No obstante, los cuentos son de una belleza especial. Pocas veces he leído una prosa tan blanda, tan suave, y a la vez con fuerza y coraje. Sus personajes son la imagen de la superación, de la búsqueda de la felicidad y la verdad, del afán por vivir y aprender a amar, tanto a sí mismos como a los demás. A propósito de esto Antonio Muñoz Molina comenta en la contraportada: “La lectura que piden los cuentos de Mi vida querida no es la de la prosa sino la de la poesía… una revelación de algo que no se agota porque está en las palabras y un poco más allá de ellas.”

Lo que se dice en la edición de Lumen sobre la autora:

Alice Munro nación en 1931 en Wingham (Ontairo) y se licencion en la Universidad de Western Ontairo. Es autoria de doce colecciones de cuentos y dos novelas, y se incorporó al catálogo de Lumen en 2010 con un libro de relatos titulado Demasiada felicidad,al que siguió La vida de las mujeres,una novela publicada en 1971 y nunca traducida al castellano.
A lo largo de su carrera, Munro ha recibido premios de mucho prestigio, y en 2013 recibe finalmente el Premio Nobel de Literatura. Conocida como la “Chéjov canadiense”, ella misma se declara en deuda con autoras de la talla de Flannery O’Connor, Katherine Anne Porter y Eudora Welty. Actualmente la autora vive parte del año en Clinton, Ontairo, y parte en Comox, en la Columbia Británica.
Mi vida querida es su colección de cuentos más reciente.

Para terminar dejo aquí el inicio de Orgullo , el sexto cuento. Uno de mis preferidos.

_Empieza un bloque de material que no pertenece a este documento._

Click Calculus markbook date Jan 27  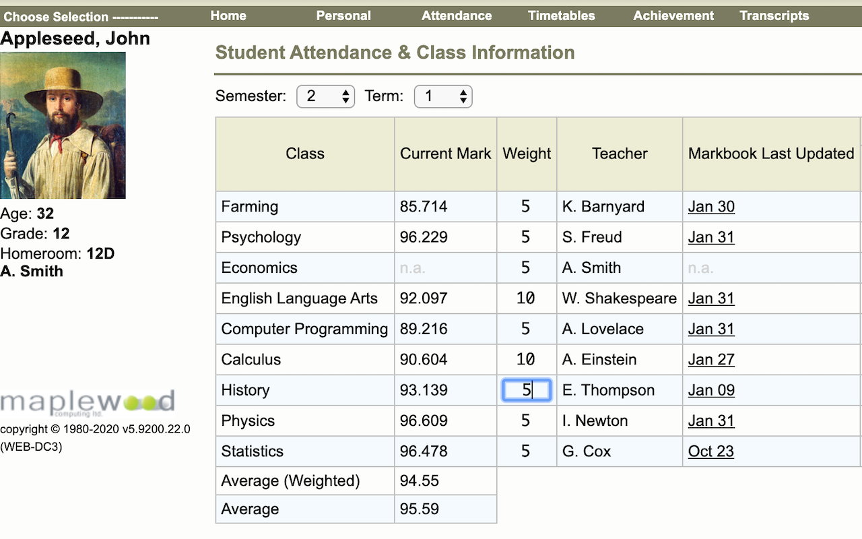click(x=711, y=360)
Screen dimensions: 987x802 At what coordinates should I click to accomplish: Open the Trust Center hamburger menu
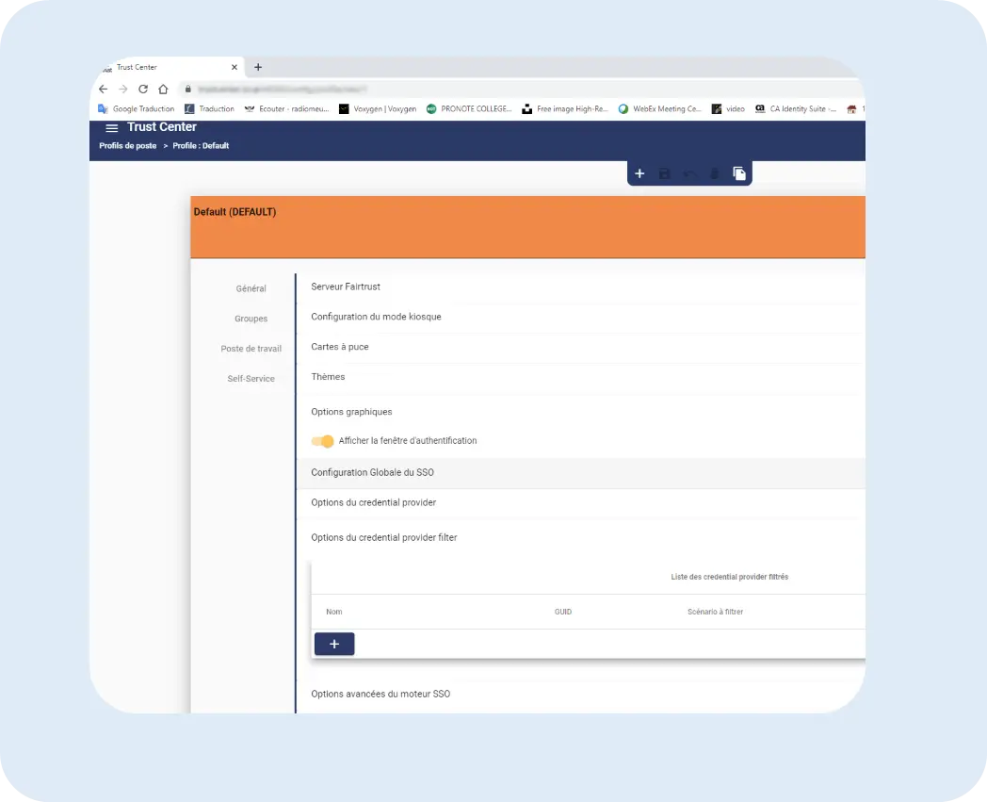click(x=111, y=127)
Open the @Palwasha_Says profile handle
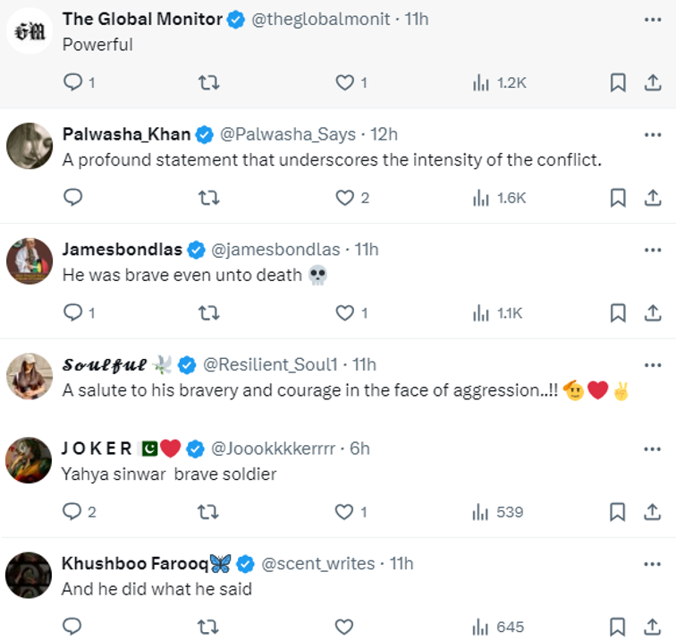 point(287,134)
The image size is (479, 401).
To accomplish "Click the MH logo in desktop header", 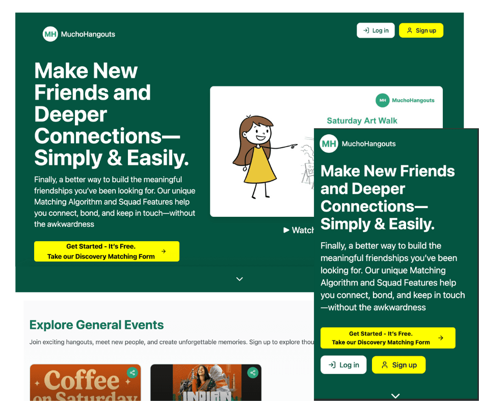I will [50, 34].
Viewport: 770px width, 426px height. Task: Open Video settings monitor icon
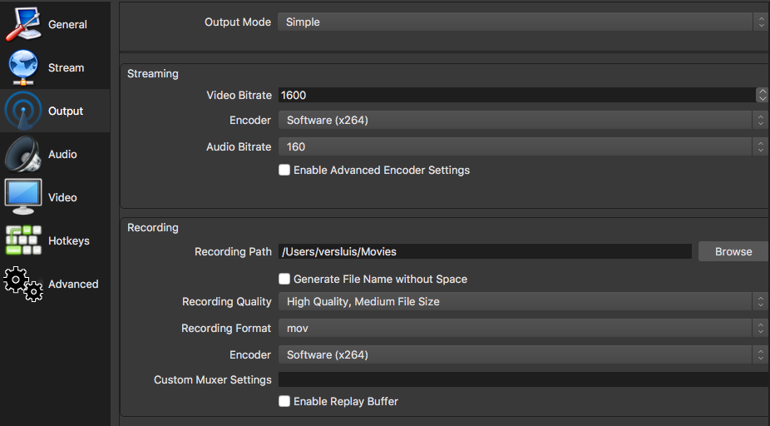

Hay gente que lo enteinde todo al reveés. ¿Cómo explicarlo? A ver, hay quienes lo tienen todo en contra (un golpe, o veinte, que para el caso es lo mismo) y salen adelante. Al principio cometen errores (se ensucian en los pantalones cuando están en segundo de primaria, por ejemplo) y luego se quedan toda la vida en un pueblo como el nuestro, donde nada se olvida (y en cualquier pueblo, en cualquieram es lo mismo), y aun así se las arreglan, demuestran ser personas campechanas y joviales, que dicen de corazón que no querrían vivir en otro sitio por nada del mundo.
Con otra gene es distinto. No se va, pero uno desearía que lo hicieran. Por su bien, podría decirse. Sea cual fuera el agujero que empezaron a cavarse en el pasado (ni siquiera algo tan evidente como los pantalones cagados), ya no abandonan, siguen cavando, incluso agrandándolo si existe la posibilidad de que pase desapercibido.
Las cosas han cambiado, desde luego. Hay terapeutas al quite. Cariño y comprensión. La vida es más dura para algunos, nos dicen. No es culpa suya, aunque los golpes sean puramente imaginarios. Quien los recibe, o no los recibe, según el caso, los siente en lo más vivo.
Pero con buena voluntad se puede sacar provecho de todo.